The most intensively studied animal model of human autoimmune-mediated inflammatory disease is experimental autoimmune encephalomyelitis (EAE). EAE is not only used as a specific model for the autoimmune neuro-inflammatory disease multiple sclerosis (MS), but also as the most widely studied generic animal model of human autoimmune-mediated inflammatory disease, in which many immunotherapies have been developed. The most commonly used NHP species in EAE research are Macaca mulatta (rhesus monkey), Macaca fascicularis (cynomolgus monkey) and Callithrix jacchus (common marmoset). Although all three species were found to be susceptible to EAE,7 the model in marmosets most closely approximates MS in clinical and pathological presentation.8 Marmosets are non-endangered small-bodied primates (averaging 300–500 grams at sexually adult age, that is 2 years). The evolutionary distance to man of ±40 million years is reflected by high genetic, immunological and physiological similarity.9 The natural habitat is the Amazon forest. Marmosets adapt well to the moderate climate of Western Europe. The Biomedical Primate Research Centre (located in Rijswijk, Netherlands; www.bprc.nl) houses a stable, pedigreed, purpose-bred colony of ±140 marmosets in outdoor enclosures. This outbred colony represents relevant aspects of the human MS population: genetic heterogeneity and the exposure to factors from the environment, which influence the course of autoimmune diseases, such as infections and sunlight (Vitamin D).10, 11 Work in marmoset EAE shows that besides infections from environmental pathogens also endogenous viruses, which are engaged in lifelong interaction with the host immune system, such as CMV or EBV,12 exert persistent effects on the immune system. The presumed pathogenic role of EBV in MS seems based on the capacity of EBV-infected B cells to recruit strongly pathogenic T cells from the anti-CMV effector memory repertoire.13
A unique advantage of the marmoset as experimental disease model is that they are usually born as non-identical twins, which due to sharing of the placental blood stream develop as bone marrow chimeras.14 As the immune systems of such non-identical twins mature in the same thymic and bone marrow compartments, they are nevertheless immunologically highly comparable. This enables two-leg experiments in twins, where one sibling receives an experimental treatment and the other a placebo preparation or sham treatment.

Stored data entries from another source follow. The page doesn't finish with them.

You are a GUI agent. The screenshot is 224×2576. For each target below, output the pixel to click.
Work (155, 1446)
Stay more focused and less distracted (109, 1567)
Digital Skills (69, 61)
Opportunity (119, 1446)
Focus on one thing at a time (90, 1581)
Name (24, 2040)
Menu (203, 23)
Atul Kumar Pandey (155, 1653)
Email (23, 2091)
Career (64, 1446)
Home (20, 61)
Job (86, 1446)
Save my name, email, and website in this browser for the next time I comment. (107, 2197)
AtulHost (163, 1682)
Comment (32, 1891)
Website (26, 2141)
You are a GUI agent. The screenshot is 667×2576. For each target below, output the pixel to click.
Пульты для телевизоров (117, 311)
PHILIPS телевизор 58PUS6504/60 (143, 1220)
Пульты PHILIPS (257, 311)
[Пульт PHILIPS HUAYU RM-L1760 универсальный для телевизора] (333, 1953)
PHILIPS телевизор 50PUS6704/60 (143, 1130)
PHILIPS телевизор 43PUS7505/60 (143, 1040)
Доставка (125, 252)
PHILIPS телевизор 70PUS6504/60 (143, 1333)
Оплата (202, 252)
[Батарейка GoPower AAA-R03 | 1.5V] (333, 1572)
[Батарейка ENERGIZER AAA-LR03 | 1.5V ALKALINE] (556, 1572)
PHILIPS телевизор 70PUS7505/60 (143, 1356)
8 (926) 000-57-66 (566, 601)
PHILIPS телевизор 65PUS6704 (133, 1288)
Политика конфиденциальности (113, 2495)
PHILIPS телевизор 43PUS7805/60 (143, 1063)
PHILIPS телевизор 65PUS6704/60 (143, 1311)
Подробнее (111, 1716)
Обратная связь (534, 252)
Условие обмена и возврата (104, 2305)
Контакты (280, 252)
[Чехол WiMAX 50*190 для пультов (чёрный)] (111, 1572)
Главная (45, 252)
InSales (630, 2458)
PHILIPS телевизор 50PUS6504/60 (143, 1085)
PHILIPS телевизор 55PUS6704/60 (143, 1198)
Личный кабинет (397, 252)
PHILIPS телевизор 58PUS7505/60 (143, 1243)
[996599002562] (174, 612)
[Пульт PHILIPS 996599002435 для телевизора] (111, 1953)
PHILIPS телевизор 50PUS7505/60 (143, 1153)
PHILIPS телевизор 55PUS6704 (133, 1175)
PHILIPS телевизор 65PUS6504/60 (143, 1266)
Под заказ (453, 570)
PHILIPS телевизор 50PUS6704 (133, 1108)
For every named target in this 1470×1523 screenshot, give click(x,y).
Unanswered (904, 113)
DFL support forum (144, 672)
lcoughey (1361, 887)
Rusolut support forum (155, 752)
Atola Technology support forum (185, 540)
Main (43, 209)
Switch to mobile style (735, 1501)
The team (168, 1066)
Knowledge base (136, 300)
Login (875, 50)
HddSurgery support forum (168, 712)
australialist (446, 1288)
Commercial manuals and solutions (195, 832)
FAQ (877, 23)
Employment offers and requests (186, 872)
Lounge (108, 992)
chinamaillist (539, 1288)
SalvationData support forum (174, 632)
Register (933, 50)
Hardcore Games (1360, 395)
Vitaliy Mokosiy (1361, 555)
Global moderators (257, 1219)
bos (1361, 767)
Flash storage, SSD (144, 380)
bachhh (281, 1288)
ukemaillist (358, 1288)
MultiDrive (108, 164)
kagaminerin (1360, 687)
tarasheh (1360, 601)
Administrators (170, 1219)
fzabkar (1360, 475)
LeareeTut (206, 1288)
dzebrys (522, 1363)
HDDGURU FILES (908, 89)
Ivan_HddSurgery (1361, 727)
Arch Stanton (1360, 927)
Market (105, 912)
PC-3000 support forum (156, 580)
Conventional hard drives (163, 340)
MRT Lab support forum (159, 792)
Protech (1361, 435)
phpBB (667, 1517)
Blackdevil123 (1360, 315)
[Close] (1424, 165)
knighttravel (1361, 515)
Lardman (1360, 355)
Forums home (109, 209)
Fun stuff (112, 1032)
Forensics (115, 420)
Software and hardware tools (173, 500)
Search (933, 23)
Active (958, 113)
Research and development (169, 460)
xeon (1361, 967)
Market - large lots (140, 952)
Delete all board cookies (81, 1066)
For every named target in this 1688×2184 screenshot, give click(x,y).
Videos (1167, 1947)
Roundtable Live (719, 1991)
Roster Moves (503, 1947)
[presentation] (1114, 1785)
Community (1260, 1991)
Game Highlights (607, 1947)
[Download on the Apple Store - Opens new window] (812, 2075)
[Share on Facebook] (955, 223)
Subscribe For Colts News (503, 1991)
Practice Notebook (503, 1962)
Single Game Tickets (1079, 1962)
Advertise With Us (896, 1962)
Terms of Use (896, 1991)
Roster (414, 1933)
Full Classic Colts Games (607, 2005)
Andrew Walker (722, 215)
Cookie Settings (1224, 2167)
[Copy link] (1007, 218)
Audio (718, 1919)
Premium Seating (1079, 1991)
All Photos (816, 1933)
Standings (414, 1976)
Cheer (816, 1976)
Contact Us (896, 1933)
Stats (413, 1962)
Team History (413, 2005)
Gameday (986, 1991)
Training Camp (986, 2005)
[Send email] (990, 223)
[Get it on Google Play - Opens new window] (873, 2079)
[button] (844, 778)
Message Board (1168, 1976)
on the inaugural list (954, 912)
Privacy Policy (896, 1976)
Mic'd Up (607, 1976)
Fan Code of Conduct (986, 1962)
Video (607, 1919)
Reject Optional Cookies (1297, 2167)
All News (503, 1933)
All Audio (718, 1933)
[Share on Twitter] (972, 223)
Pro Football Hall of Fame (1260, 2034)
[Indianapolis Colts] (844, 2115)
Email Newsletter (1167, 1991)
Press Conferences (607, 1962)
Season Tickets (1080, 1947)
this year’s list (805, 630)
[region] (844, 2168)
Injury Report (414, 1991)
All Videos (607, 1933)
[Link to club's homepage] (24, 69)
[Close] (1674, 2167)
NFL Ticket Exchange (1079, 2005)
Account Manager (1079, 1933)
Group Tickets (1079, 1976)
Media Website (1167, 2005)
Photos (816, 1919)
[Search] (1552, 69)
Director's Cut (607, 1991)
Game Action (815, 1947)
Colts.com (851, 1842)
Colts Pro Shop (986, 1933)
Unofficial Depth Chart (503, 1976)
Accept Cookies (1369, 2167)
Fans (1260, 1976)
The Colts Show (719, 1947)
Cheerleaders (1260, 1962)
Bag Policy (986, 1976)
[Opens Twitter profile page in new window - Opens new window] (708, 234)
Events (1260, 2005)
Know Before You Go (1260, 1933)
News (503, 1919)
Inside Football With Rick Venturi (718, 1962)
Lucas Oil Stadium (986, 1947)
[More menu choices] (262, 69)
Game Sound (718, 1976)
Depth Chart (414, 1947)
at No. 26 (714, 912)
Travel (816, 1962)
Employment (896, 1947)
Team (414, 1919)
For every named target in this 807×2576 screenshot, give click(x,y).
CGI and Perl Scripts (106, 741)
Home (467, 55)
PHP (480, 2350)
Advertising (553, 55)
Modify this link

The translational relevance of NHP as models of human autoimmune-mediated inflammatory disease lies also in the fact that the primate immune system is modified during the lifelong battle with similar pathogens as the human population is exposed to. This means that a substantial part of the adult immune repertoire has experienced prior antigen challenge and may already be committed to certain functions. This contrasts with the immunological immaturity of the SPF-bred mice strains in which current standard disease models have been established.3 The different pathogen experience of mice versus primates, which deepens with aging,15 implies for example that strategies aiming at tolerization or reprogramming of pathogenic T cells developed in mice often fail in primates.16
The discovery in the marmoset EAE model that the pathogen-educated immune repertoire harbors strongly pathogenic effector memory T cells forms the basis for a novel category of atypical EAE models (see below). These models are induced using antigen-adjuvant formulations lacking danger signals from bacterial factors, which are indispensable for the activation of immature autoreactive T cells in SPF mouse models. It would be highly interesting to test whether SPF mice co-housed with dirty mice3 are susceptible to atypical EAE.
The public support in Western societies for the use of living animals in preclinical research, NHP in particular, is low. The opposition against translational research in living animals conflicts with the high unmet need of safe and effective treatments for chronic inflammatory and degenerative diseases, which form an increasing burden in aging western societies and for which investments in animal research are desperately needed. The negative research climate also makes funding agencies reluctant to financially support exploratory scientific research into the NHP immune system, which is essential for the development of relevant models for preclinical research.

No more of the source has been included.